There are also a lot of issues with sharing and locking of in-memory assets in today's programming languages. C# is better about that sort of thing than C++ in my opinion, but it is not ideal to the degree of some of these newer experimental programming languages (which are not yet suitable for game development for a variety of reasons). These sorts of things may be sorted out in time, but for the moment they are a challenge for highly realtime, highly-interlocking applications. For tools such as 3D rendering packages (Vue, for example), they are able to break up one larger task into smaller tasks and complete those independently, simply joining the tiny result at the end. That's a beautiful example of when multithreading works, and in some ways it is the premise behind what multithreading is used in AI War.
But for a single simulation that is order-of-operations-dependent, and which must give deterministic results, the short answer is that I don't believe that is a problem that any game developer has solved yet, AAA or otherwise. Those FPS games and such that use multithreading either just offload AI and other secondary logic, as AI War does, or they use an entirely different network model that is only suitable for games with smaller numbers of active entities (most action games use that sort of model, most strategy games have no choice but to use our model). With an action game you get players jumping from place to place during lag, which is evidence of a desync that is being corrected, but in an RTS title it doesn't work the same way because there is so much more going on in a simulation sense.
As to the question of 64bit, that really only helps insofar as giving you access to more memory -- using 64bit executables has actually proven to be
slower in the past when testing AI War, so it runs as 32bit only. The reason for this, near as I can tell, is that allocating so much bigger integers causes more allocation/deallocation overhead. The performance boosts that are often touted with 64bit architectures are very real, don't get me wrong, but those are all well below the programming level for the most part -- motherboard bus pathways and general memory/CPU architecture is far better, etc. You get the benefit of those things even on a 32bit application. The other, more OS-specific speed boosts of a 64bit architecture are also still in place even with 32bit applications.
Performance is something I'm always tuning, and is something that gets progressively better over time. At the moment I don't have any expectations of increasing it more significantly anytime soon, but you never know what I might come across. The latest 2.001 prerelease versions should perform better than the vanilla 2.0 version, by the way; so if performance is a concern, you could try that out (you don't have to buy the expansion to do so).
The performance that other players have seen varies based on their hardware (clock speeds are often misleading, as CPU/motherboard architecture can make a
huge difference in performance -- there are threads with players talking about that elsewhere on these forums), and the scenario as a whole that they are playing, as well as how many ships are active at the time. If you have 70,000+ ships in the game, but are only directly controlling 3k at once, that is still going to lead to some lag on a machine with your specs. On the other hand, one player has reported using a 3.5Ghz quad core to control a few thousand ships on a map with 201,000 ships total on it. That's well above normal usage for the game, and it runs quite poorly on my own 2.4GHz quad (Q6600). But I've not had significant lag with the numbers you're talking about, except sometimes if there are a lot of collisions going on at once with ships coming out of a wormhole or something. Still, compared to other, smaller games with less-intensive AI (SupCom comes to mind), the performance of AI War is much better in the main.

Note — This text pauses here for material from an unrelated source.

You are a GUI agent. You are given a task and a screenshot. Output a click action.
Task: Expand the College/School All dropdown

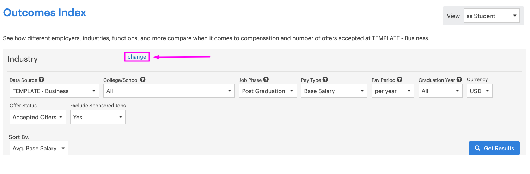tap(169, 91)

Anyway, rest assured that continuous improvement of performance is something I always have an eye out for, but I'm not planning any major rearchitectings of the game at present, as it's quite well architected in general at the moment and beats the pants off of pretty much every competitor when it comes to the scale/performance of the simulation, even if it does drop speed during some of the more intensive battles on some hardware.
Thanks for your support, and you interest in the game!